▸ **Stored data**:
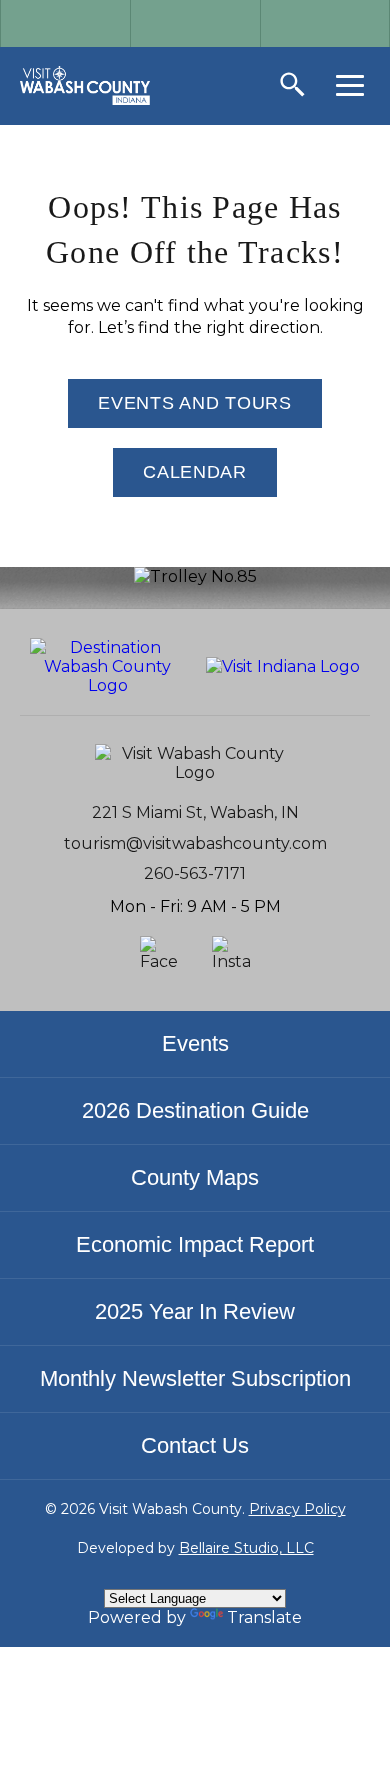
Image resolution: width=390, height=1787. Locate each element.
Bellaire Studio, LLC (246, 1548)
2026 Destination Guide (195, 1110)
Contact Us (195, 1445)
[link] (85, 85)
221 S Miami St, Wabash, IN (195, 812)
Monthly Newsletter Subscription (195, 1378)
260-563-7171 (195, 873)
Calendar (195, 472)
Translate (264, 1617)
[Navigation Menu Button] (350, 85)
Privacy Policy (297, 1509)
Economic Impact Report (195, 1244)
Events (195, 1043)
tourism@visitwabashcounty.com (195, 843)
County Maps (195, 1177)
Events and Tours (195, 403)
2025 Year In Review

▸ **Aim of the exercise**: Reproduce the records above from their first line to the line bearing "Monthly Newsletter Subscription (195, 1378)", both ends included, leaving every picture out.

▸ **Result**:
Image resolution: width=390, height=1787. Locate each element.
Bellaire Studio, LLC (246, 1548)
2026 Destination Guide (195, 1110)
Contact Us (195, 1445)
[link] (85, 85)
221 S Miami St, Wabash, IN (195, 812)
Monthly Newsletter Subscription (195, 1378)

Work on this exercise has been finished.